## Directions
Look through the data below, and copy each line that carries the word "This".

= = = = =

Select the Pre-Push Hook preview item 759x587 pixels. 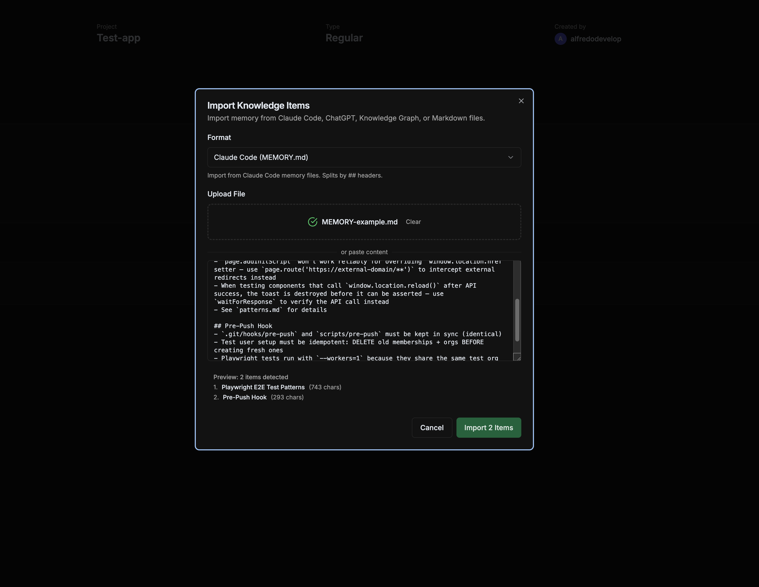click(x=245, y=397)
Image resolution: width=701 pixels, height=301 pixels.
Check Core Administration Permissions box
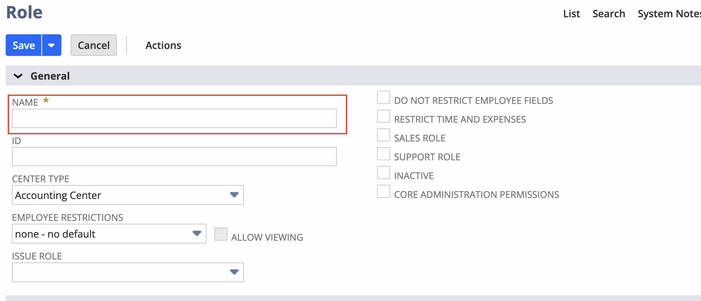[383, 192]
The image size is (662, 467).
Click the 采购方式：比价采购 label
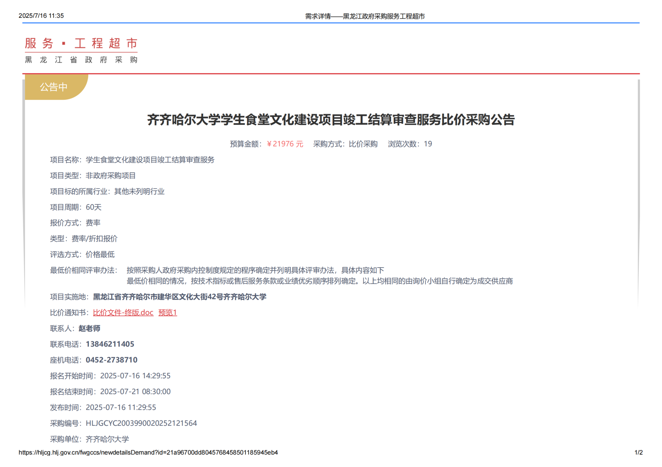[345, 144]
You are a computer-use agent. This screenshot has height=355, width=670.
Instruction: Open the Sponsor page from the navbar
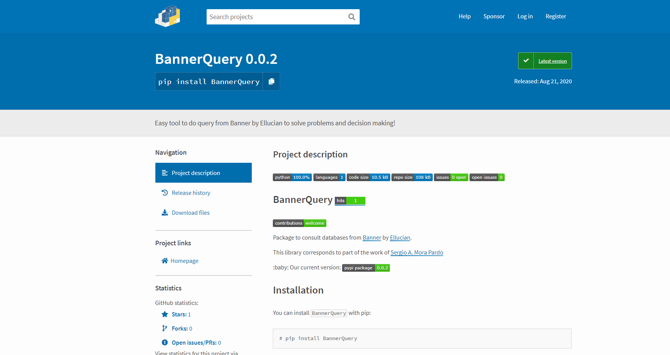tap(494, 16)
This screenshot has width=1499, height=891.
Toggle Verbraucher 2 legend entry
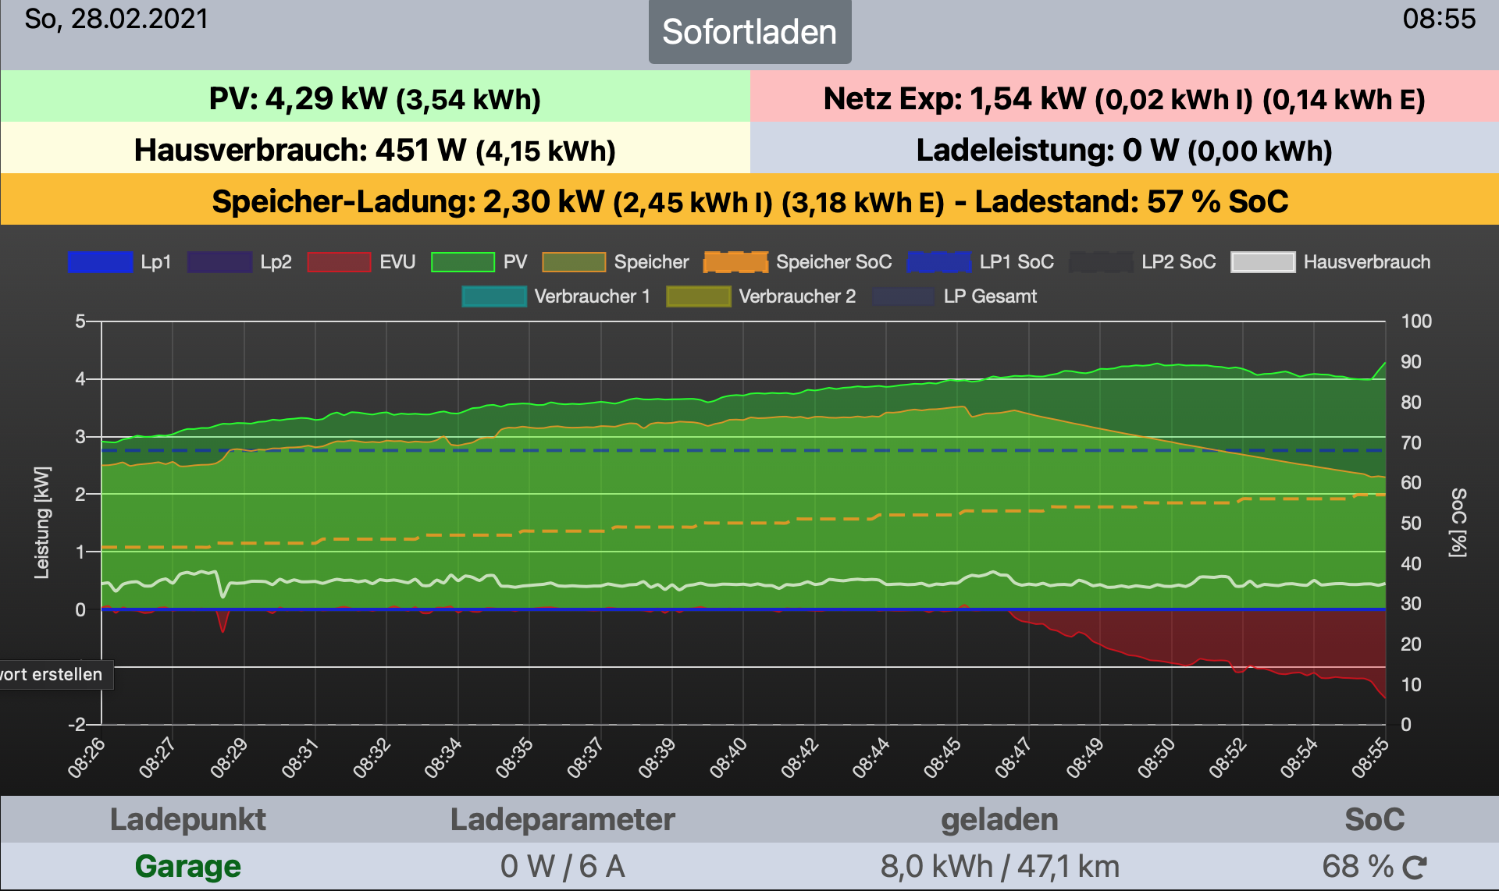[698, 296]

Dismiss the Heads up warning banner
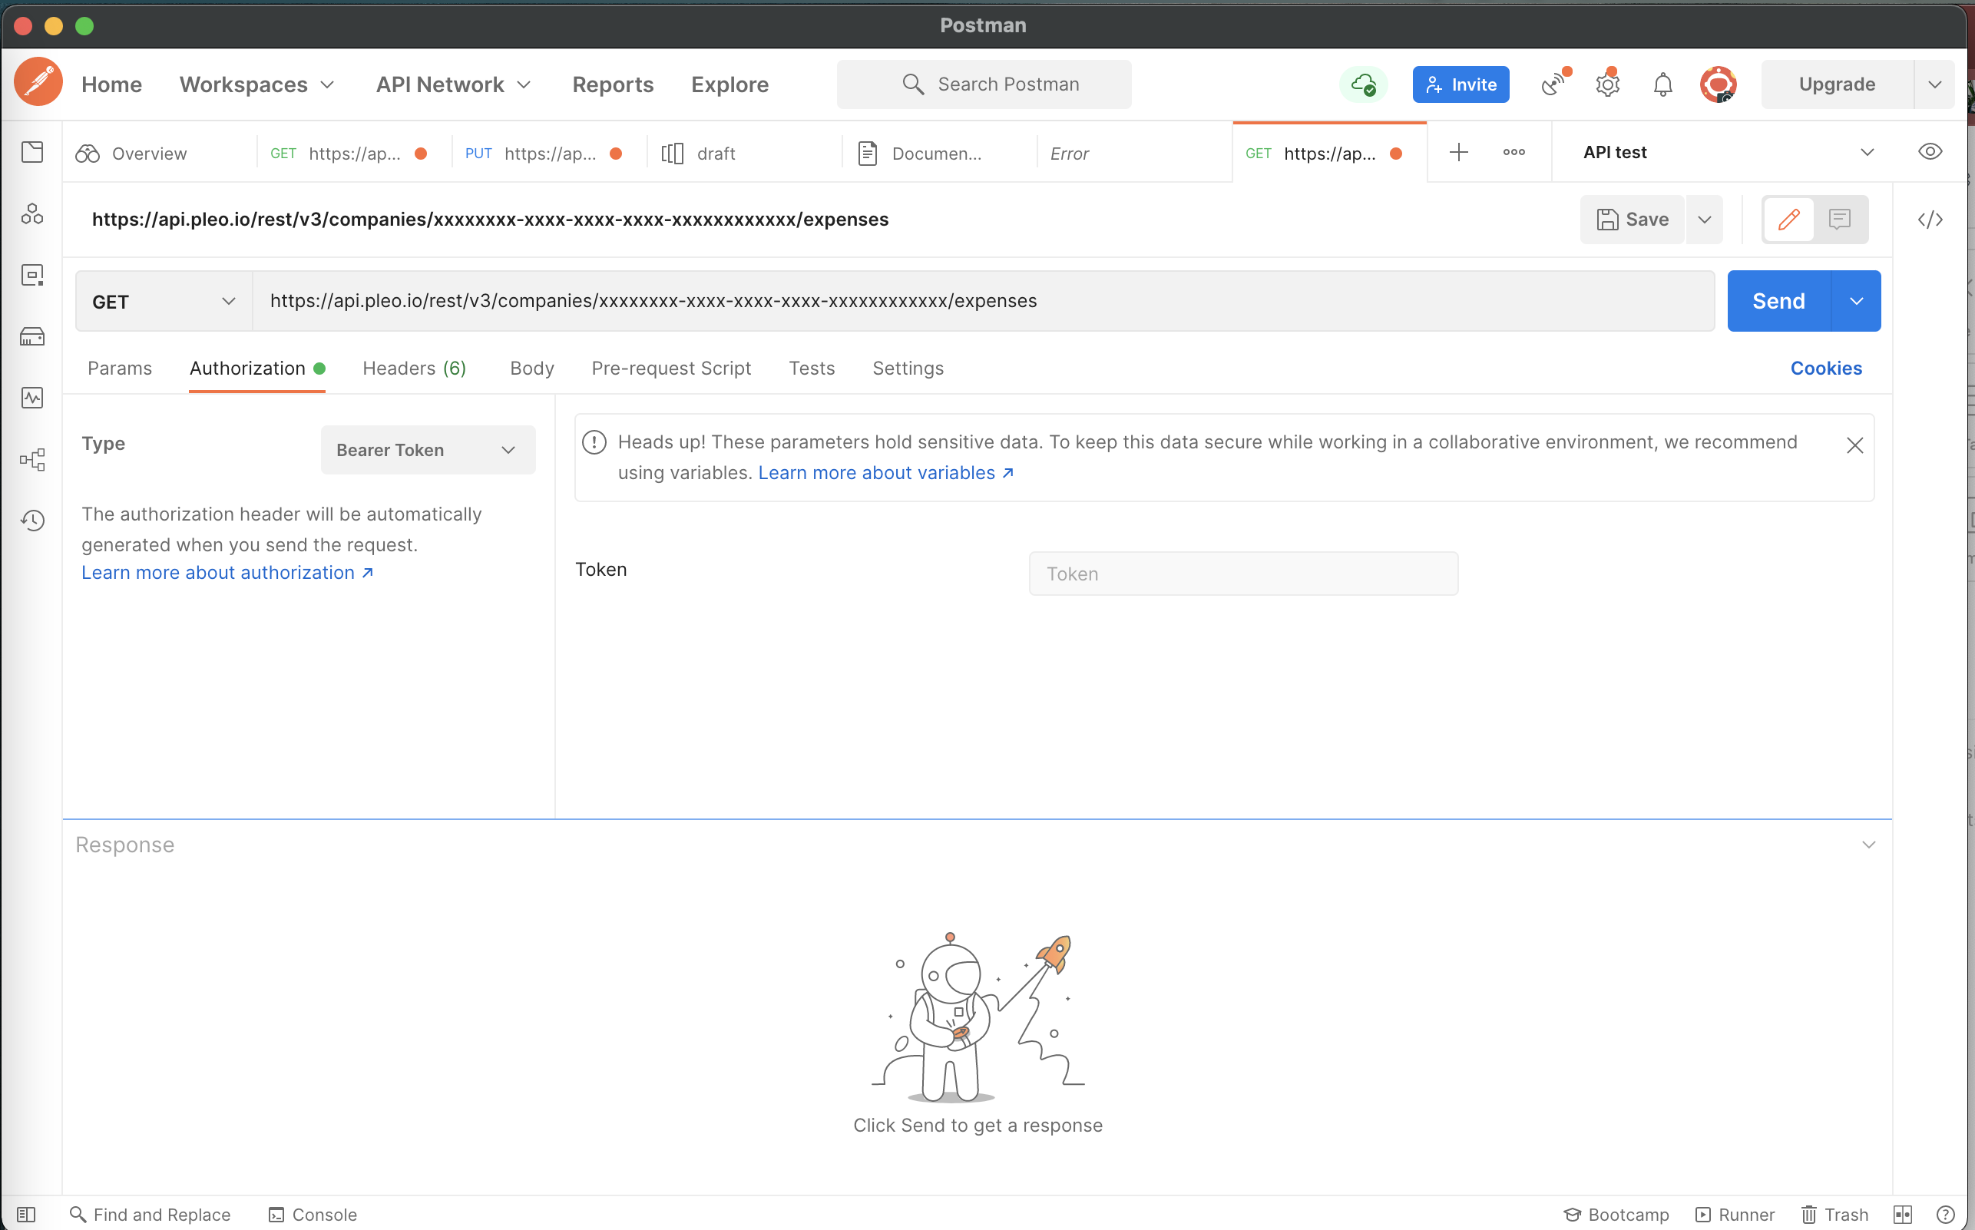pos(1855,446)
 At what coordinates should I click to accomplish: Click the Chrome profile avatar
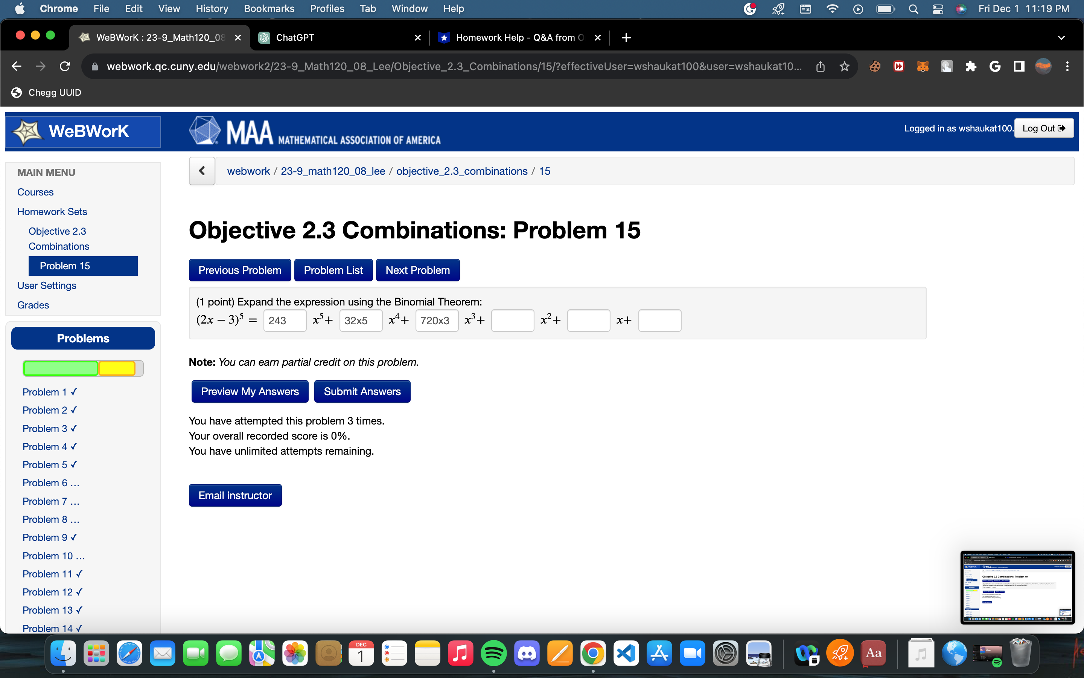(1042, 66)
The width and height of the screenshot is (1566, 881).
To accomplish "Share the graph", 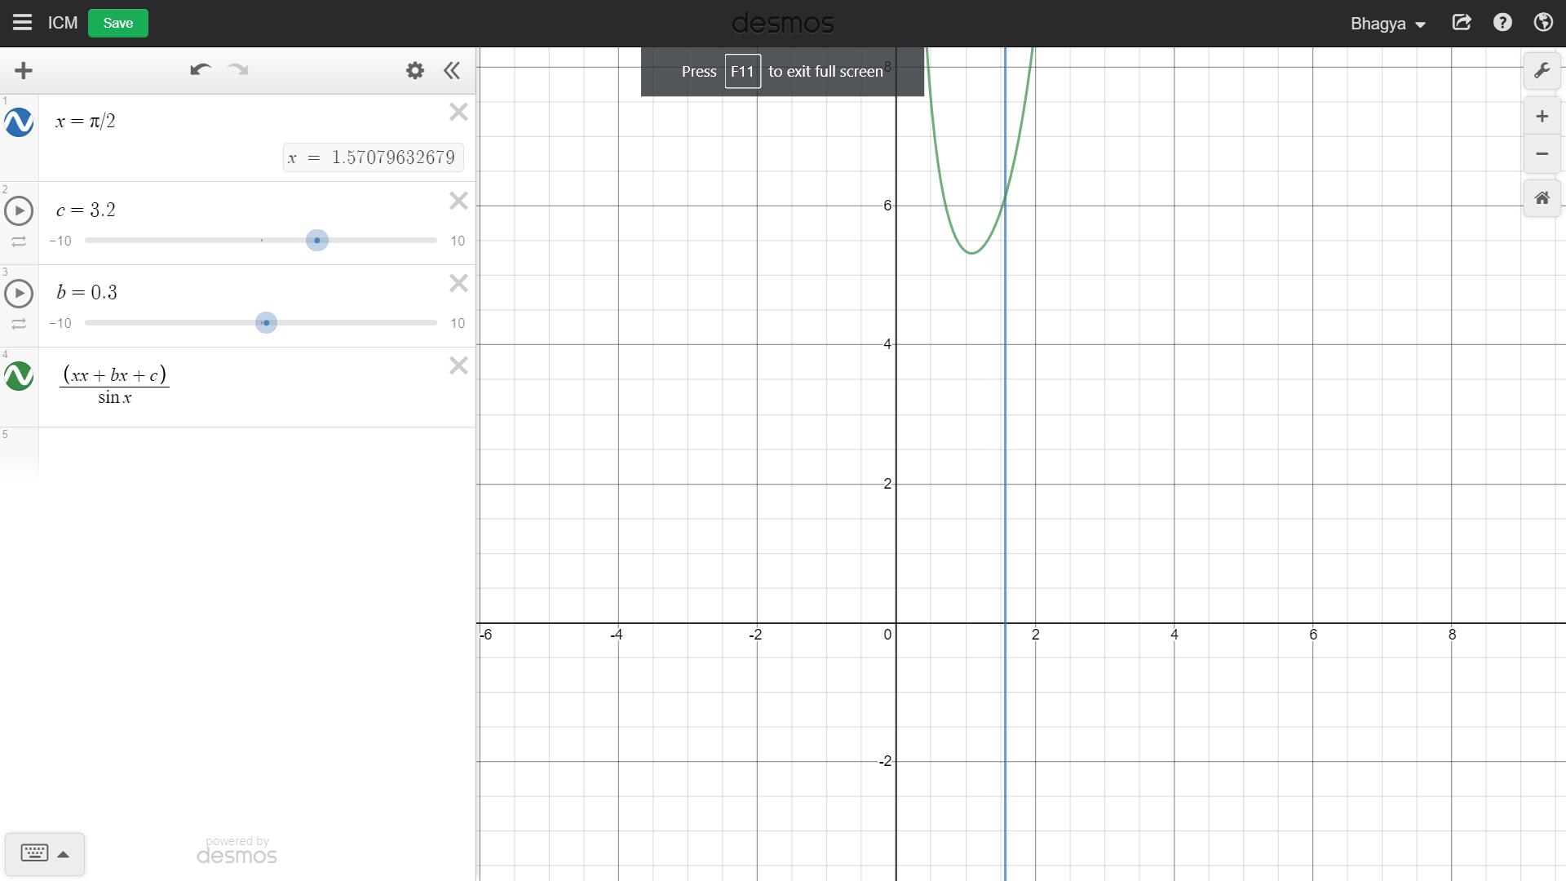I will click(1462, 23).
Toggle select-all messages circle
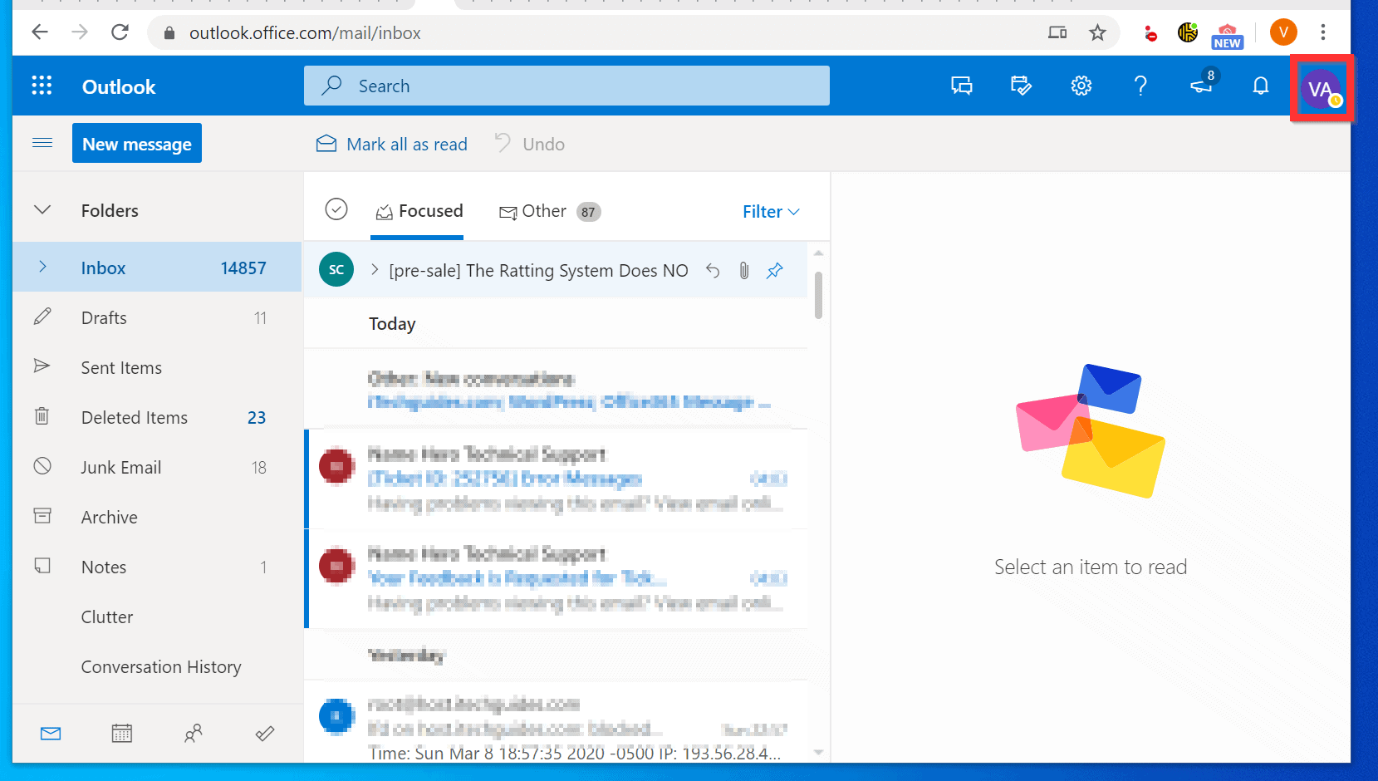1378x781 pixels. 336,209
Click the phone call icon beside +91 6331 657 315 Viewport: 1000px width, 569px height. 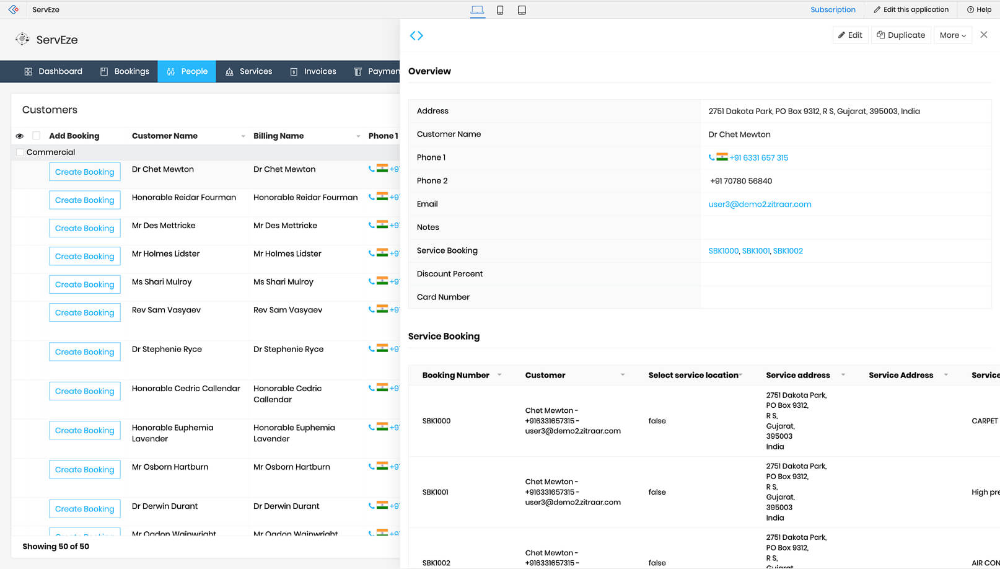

= = = = =

## Your response
You are a computer-use agent. This screenshot has height=355, width=670.
This screenshot has width=1499, height=891.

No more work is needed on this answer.